EXCERPTED PASSAGE ::
The project uses tox-uv to leverage uv's fast package installation and environment management in tox, significantly speeding up multi-environment testing. The GitHub Actions CI workflow also uses uv for faster dependency installation.

SOURCE MATERIAL ::
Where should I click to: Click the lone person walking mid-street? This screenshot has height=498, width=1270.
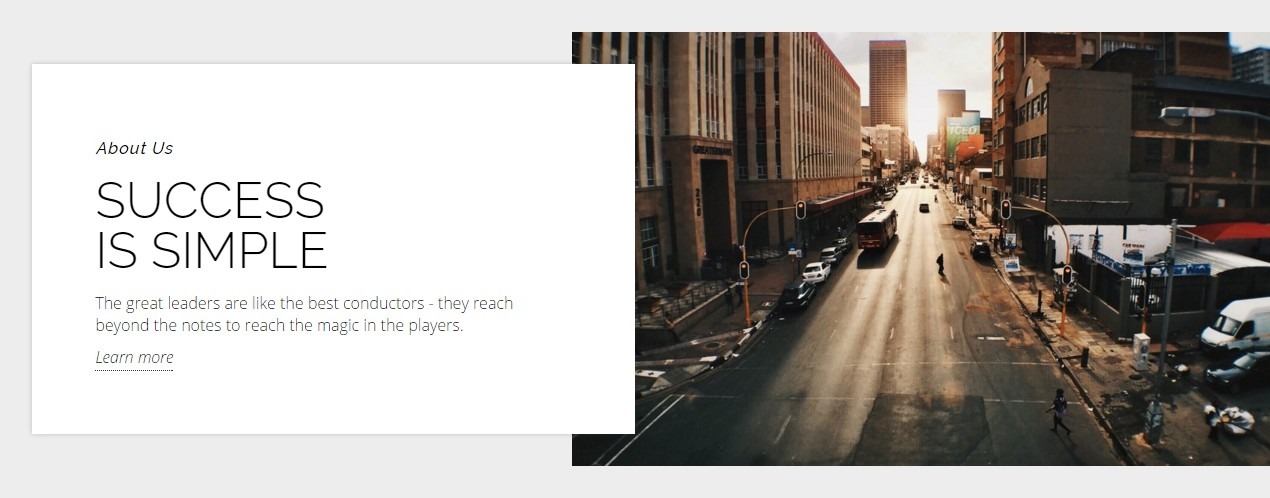(x=939, y=264)
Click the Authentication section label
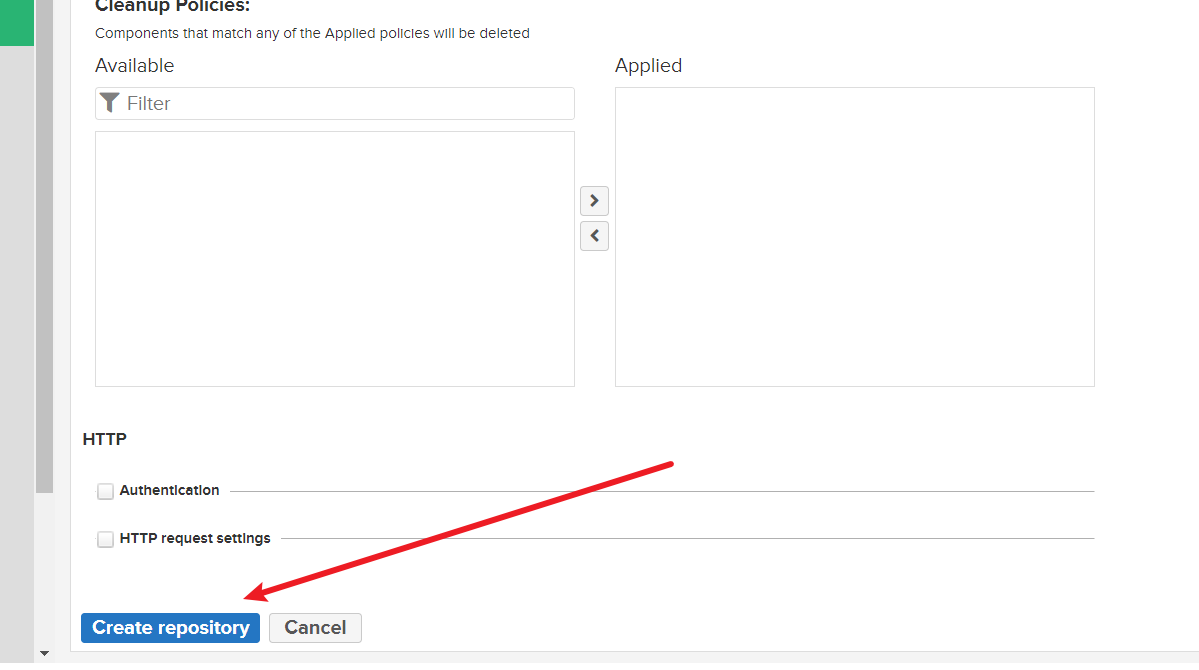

ABOUT THIS TASK ::
In the passage about tox-uv, write out the part that opens with the words "The project uses" and closes with "faster dependency installation.", switching "GitHub Actions" to "GitLab".

SOLUTION BELOW ::
The project uses tox-uv to leverage uv's fast package installation and environment management in tox, significantly speeding up multi-environment testing. The GitLab CI workflow also uses uv for faster dependency installation.